Diana Al-Hadid’s Gramophone at Perry Rubenstein (NYC)

The Perry Rubenstein Gallery in Manhattan currently houses a sculpture by Diana Al-Hadid titled “Record of a Mortal Universe”(2007). The work is characteristic of Syrian-born, Ohio-based Al-Hadid: a freestanding set piece that serves as a fantastic vision of an impossible instrument. True to form, it is just shy of nightmarish.

The sculpture, pictured here, shows steps leading to a distant architectural crown, and beneath those steps are the spindly pedals of some strange organ. Where an organ might have pipes, this one instead houses a massive, ornate gramophone. The gallery describes the work as a “narrative object.”

The lasting impression is several-fold: of the fragile pedals beneath decaying steps; of the gramophone that allows light to pass through like a Tiffany lamp; of the way that the gramophone’s horn narrows to a point, and how at the place where the needle that results from that point might make contact with a record, the grooves of the record look more like ripples, ripples that the point effects upon the surface of a thick, dark water that is frozen in time.

It’s not entirely clear if that those ripples (pictured below) are, indeed, concentric circles or the single, inwardly spiraling groove of a proper acetate or vinyl recording, but the suggested conflation is classically surreal.

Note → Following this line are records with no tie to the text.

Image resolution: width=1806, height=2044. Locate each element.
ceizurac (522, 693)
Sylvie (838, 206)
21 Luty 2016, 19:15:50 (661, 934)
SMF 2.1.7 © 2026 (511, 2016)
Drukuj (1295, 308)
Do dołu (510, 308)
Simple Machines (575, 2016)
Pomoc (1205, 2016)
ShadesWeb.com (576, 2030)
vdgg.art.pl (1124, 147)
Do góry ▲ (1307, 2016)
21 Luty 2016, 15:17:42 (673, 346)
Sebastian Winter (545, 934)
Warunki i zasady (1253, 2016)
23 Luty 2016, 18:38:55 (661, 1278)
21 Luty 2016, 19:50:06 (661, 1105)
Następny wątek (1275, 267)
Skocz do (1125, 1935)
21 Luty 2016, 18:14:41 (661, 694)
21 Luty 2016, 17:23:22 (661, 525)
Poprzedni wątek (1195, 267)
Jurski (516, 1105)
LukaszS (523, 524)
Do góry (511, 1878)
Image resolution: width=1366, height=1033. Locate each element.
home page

Documentation provided by the gallery describes some of Al-Hadid’s intended narrative:
Rather than playing a record, the gramophone simulates the playing of fictive sounds of water ripples (sound waves) made by the fall of the hero from the top of the stairs. The illustrious gramophone is left to capture and echo the conjured sounds of the protagonist’s demise.
That reference to a “hero” seems at odds with how silent, how devoid of life aside from the allowance made by the piece’s title, the sculpture “Record of a Mortal Universe”appears to be — much like “Portal to a Black Hole,” the piece the artist had in the “Agitation and Repose” group show at Tanya Bonakdar Gallery earlier this year (see disquiet.com, August 25, 2007).

“Mortal Universe”is on view from October 19 through November 24, and when I stopped by Perry Rubenstein earlier this week and inquired of the gallery representative if Al-Hadid ever makes pieces that actually emit sounds, pieces that make music, she said not that she’s aware of. And then she added, “You know, nearly everyone asks that.” (More information at perryrubenstein.com.)